(Stored data entries)
------------------------------------

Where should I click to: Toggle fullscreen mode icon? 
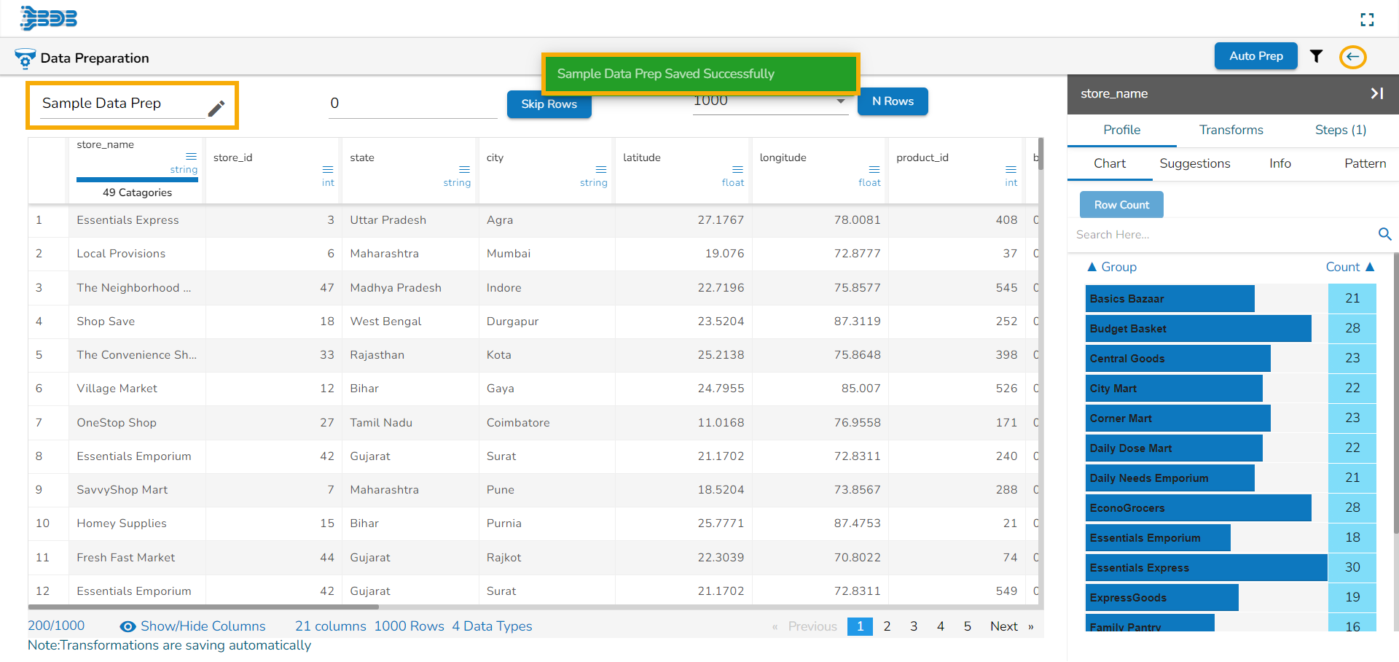pyautogui.click(x=1367, y=20)
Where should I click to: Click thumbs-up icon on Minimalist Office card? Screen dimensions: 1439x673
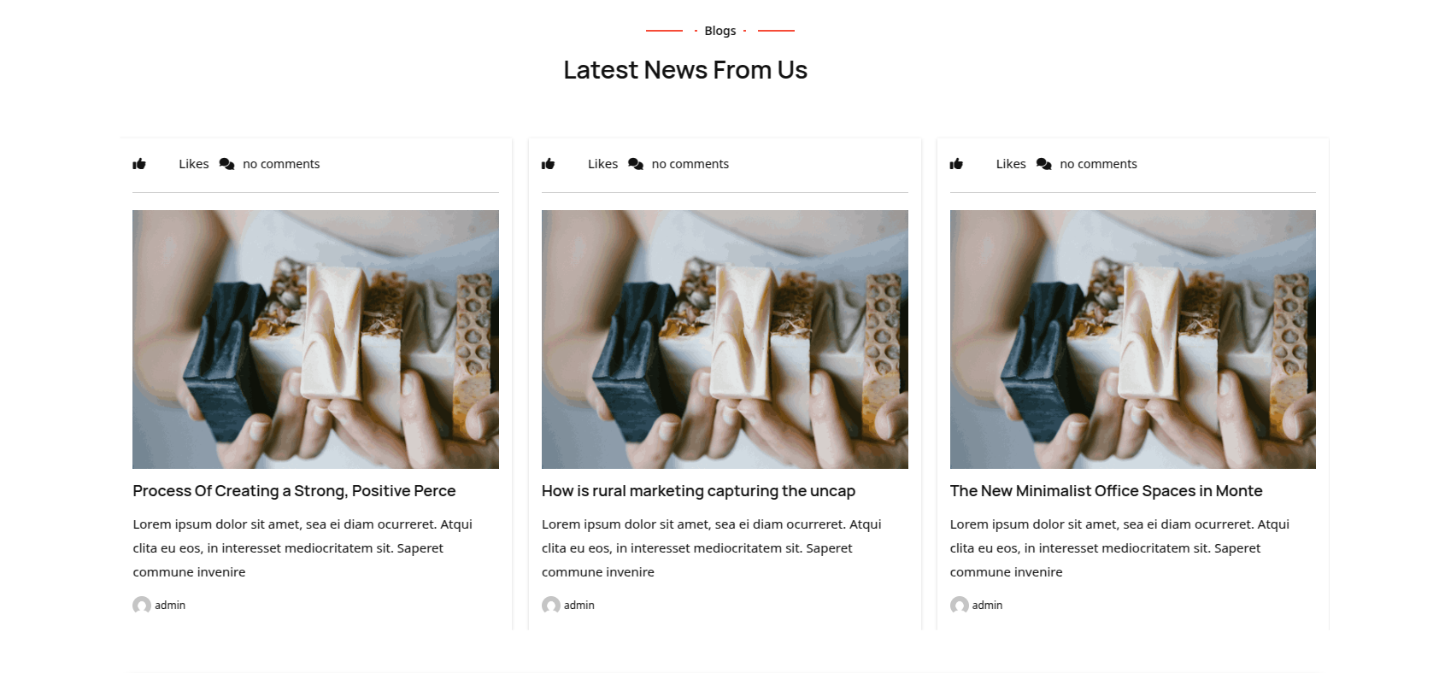[956, 164]
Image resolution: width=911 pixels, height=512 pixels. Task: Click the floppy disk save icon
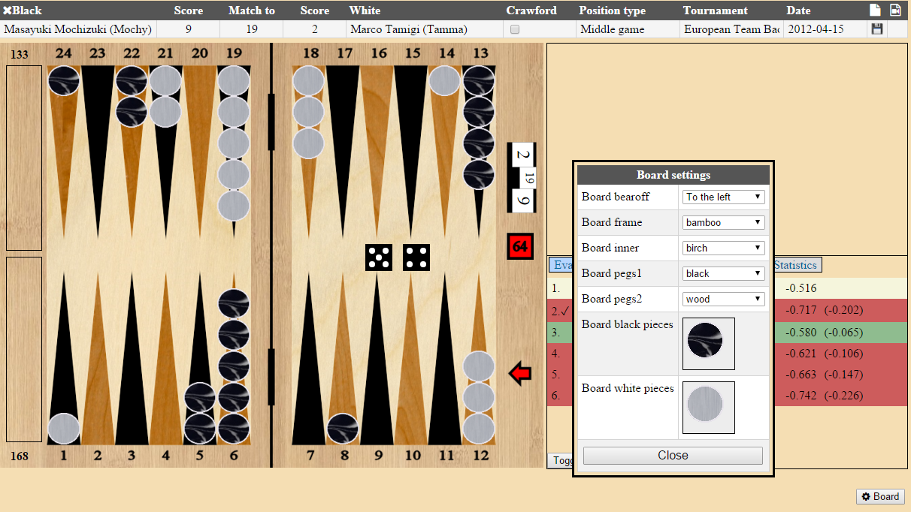876,29
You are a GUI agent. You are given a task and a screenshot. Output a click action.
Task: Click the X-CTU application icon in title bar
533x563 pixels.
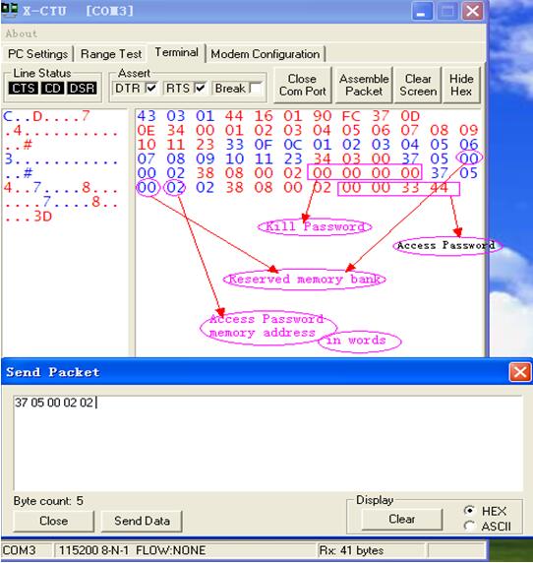click(9, 10)
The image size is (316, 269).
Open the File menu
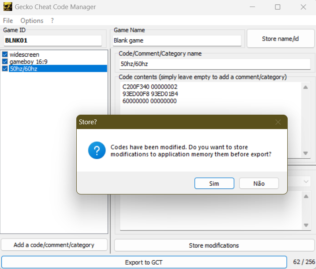click(8, 20)
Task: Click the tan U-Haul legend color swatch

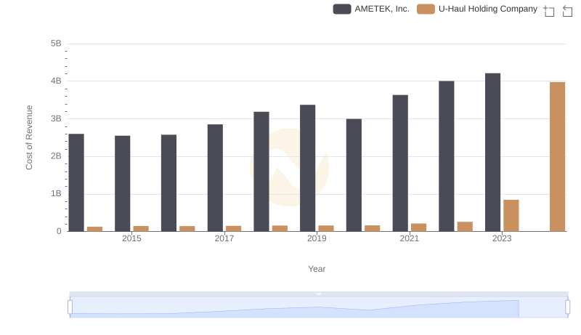Action: tap(426, 9)
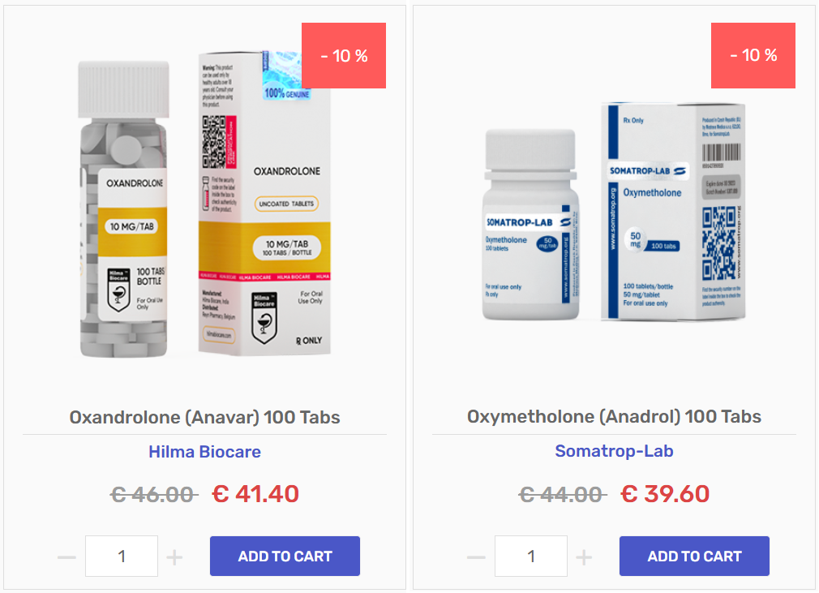Open the Hilma Biocare brand link

204,451
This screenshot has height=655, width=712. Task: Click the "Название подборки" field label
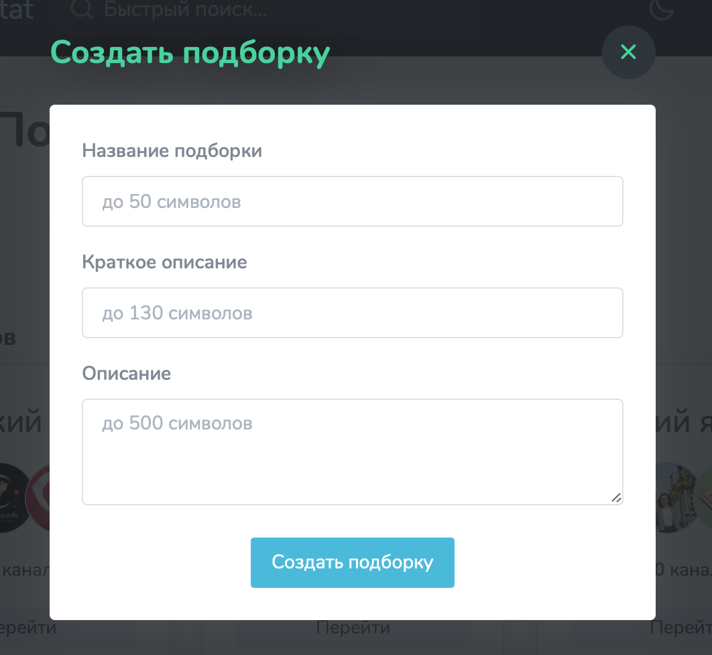click(172, 151)
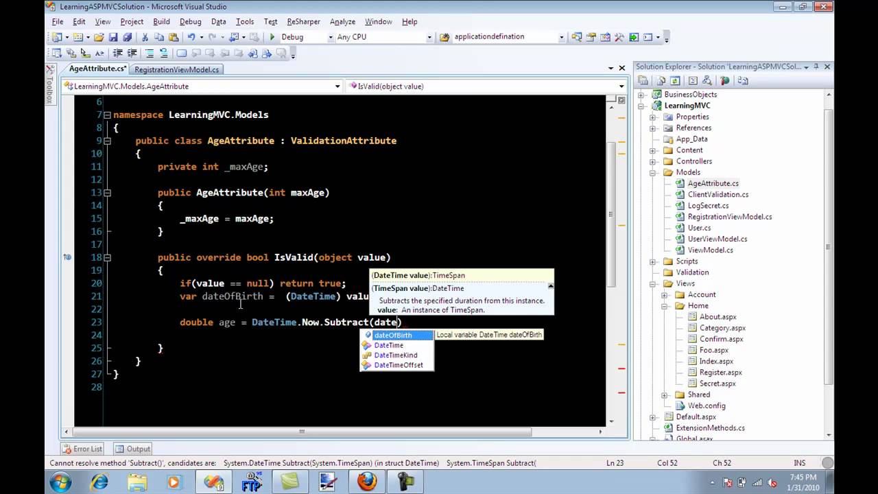This screenshot has height=494, width=878.
Task: Click the Save file toolbar icon
Action: pos(113,37)
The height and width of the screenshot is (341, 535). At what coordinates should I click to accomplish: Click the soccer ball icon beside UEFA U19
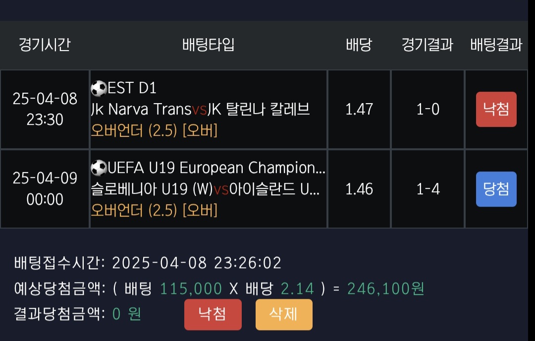point(99,168)
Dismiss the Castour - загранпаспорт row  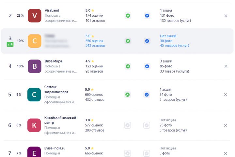[226, 95]
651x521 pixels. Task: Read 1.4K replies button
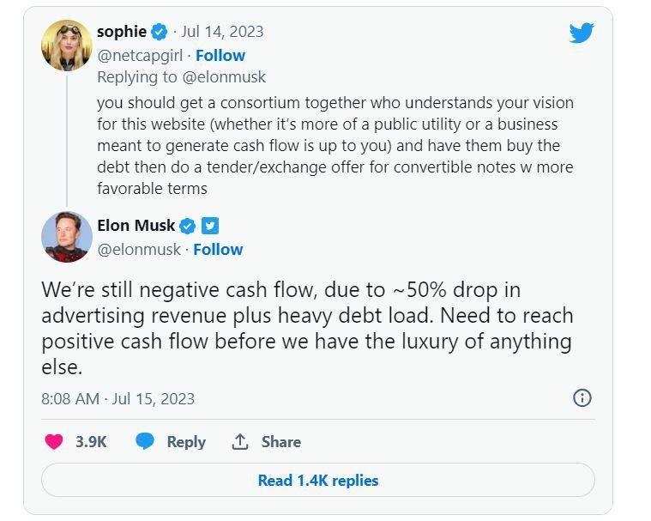(317, 481)
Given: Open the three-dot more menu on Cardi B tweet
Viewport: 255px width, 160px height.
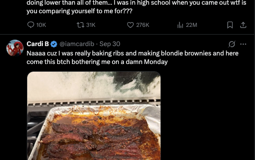Looking at the screenshot, I should pos(243,44).

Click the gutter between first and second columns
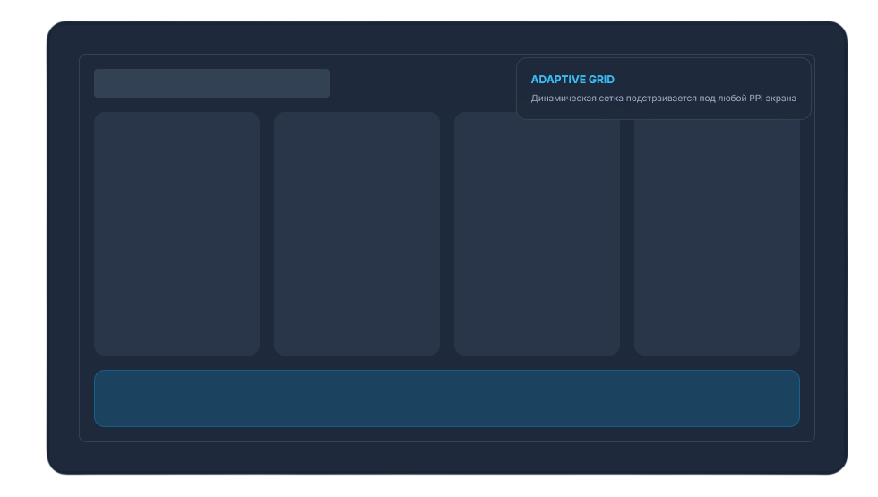[267, 233]
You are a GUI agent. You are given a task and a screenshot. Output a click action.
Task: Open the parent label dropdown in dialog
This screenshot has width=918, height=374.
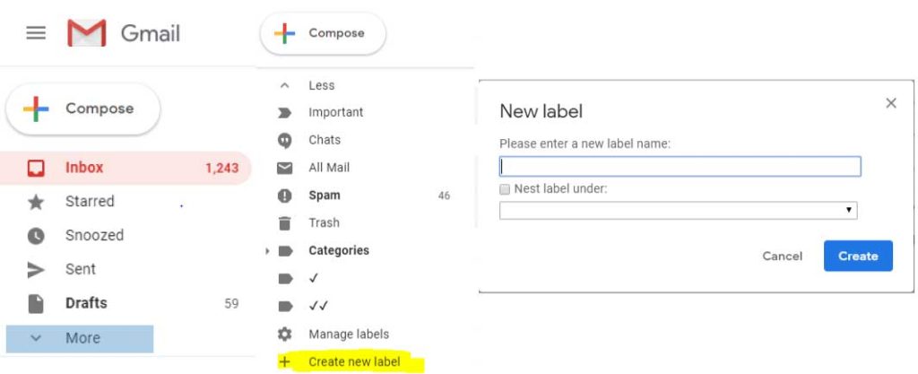click(x=678, y=211)
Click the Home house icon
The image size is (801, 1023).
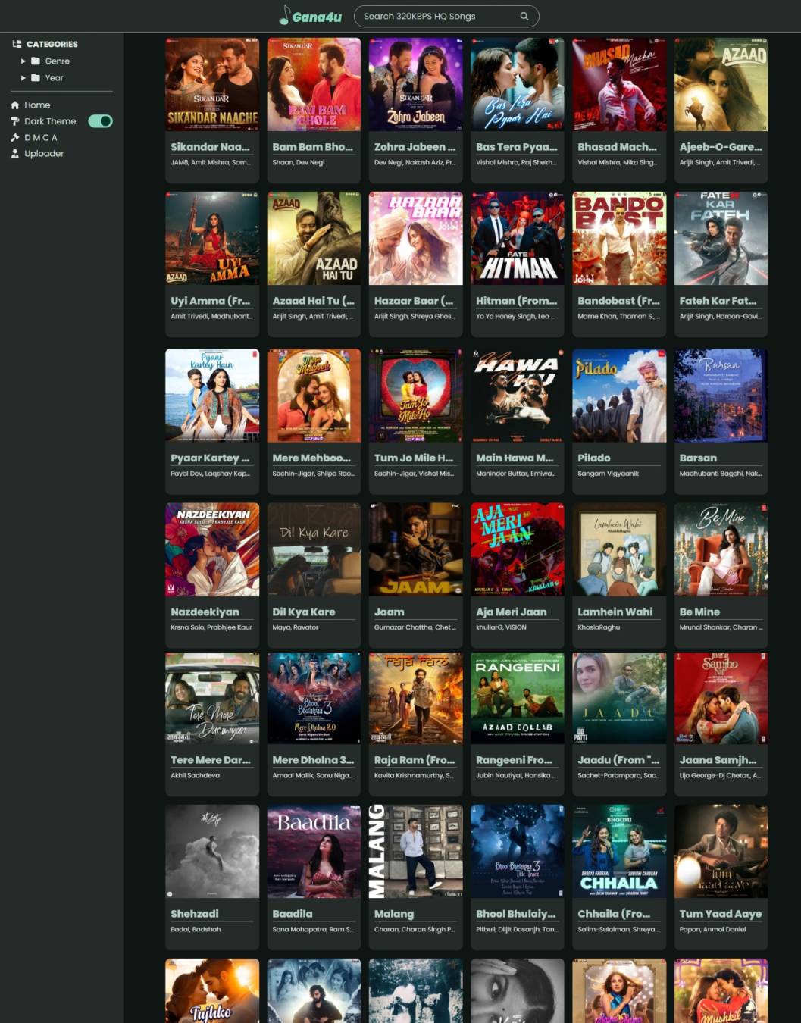15,105
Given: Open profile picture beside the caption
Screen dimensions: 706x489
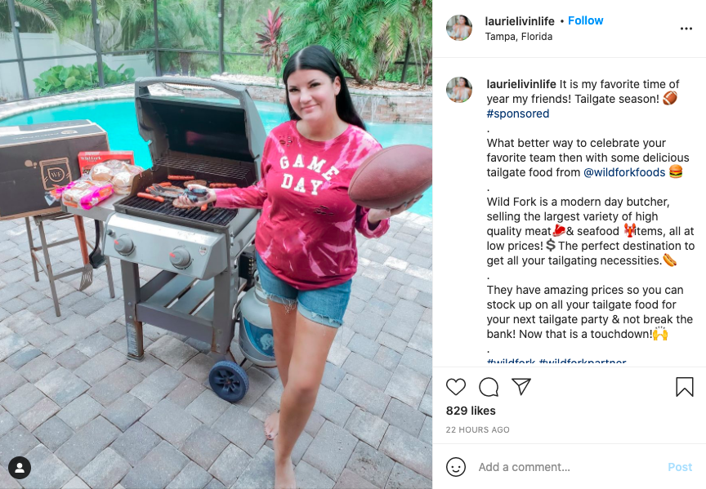Looking at the screenshot, I should 458,90.
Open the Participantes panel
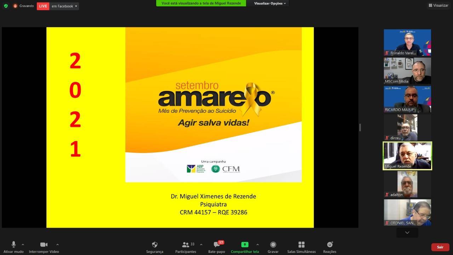The width and height of the screenshot is (453, 255). coord(186,245)
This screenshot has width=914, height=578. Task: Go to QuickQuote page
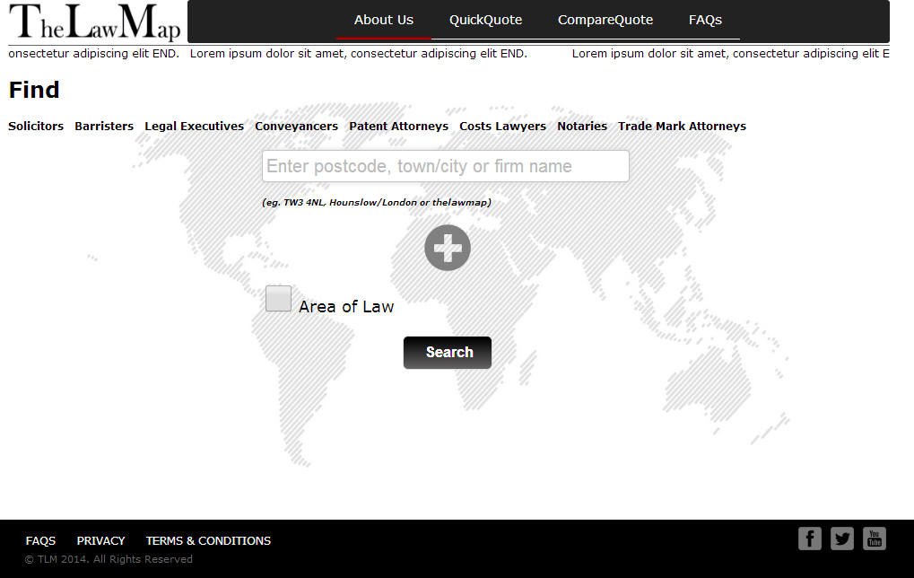485,20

------------------------------------

*Requirement*. When you reach the line with "Image resolution: width=911" in the records above, start writing out each line exactly, and stop after the line with "The image size is (316, 269).". Pictures stay out.

*Task result*.
Image resolution: width=911 pixels, height=512 pixels. Task: Click the floppy disk save icon
876,29
You are a GUI agent. You are given a task and a screenshot. Output a click action.
Task: Click the X-CTU application icon in title bar
533x563 pixels.
click(9, 10)
The image size is (316, 269).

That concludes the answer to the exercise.